Most recently, as the Vice-Chair of United Mercer Interfaith Organization (UMIO) and a founding member of Trenton Mayor Eric E. Jackson’s Latino Advisory Council, I was asked to help organize a Trenton Unity Rally in response to all the recent executive orders that are negatively impacting Muslims, immigrants, refugees, and may eventually affect the LBGTQ-plus community. I was deeply encouraged when every colleague and musician that I invited didn’t hesitate to say “¡Si!” / “Yes!” to participating. Over 250 attended even though the Unity Rally was organized in less than a week! Together we represented Muslims, rabbis and grandsons of Holocaust survivors, Sikhs, the LGBTQ-plus community, and Christians of various denominations. I truly must confess that I was very prideful of all the Presbyterian members representing Nassau, Ewing, Lawrenceville, Flemington, Dutch Neck, Slackwood, and Westminster congregations. I believe that this Unity Rally is only the beginning of many ways that the PCUSA can respond to God’s call to a prophetic and compassionate. Ministry.

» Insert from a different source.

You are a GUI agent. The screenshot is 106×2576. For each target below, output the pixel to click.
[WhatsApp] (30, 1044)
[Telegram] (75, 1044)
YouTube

As a board member of the Latin American Legal Defense and Education Fund (LALDEF), Nassau’s 10-year plus partner, I invited our new Executive Director Adriana Abizadeh to prepare a statement that included immigrants’ stories. Ruling Elder Bill Wakefield is a founding member of the board, and I have been serving on the board for over 3 years. LALDEF adopted its organizational mission to defend the rights of the Latin American community, facilitate its access to health care and education, and advance cross-cultural understanding within the Mercer County region. LALDEF provides legal services, youth mentoring, and adult education among other services to the immigrant community of Mercer County. Nassau provided LALDEF with office space until we moved our offices to the Chambersburg neighborhood of Trenton over two years ago. Please read below Adriana’s statement which she shared at the Trenton Unity Rally.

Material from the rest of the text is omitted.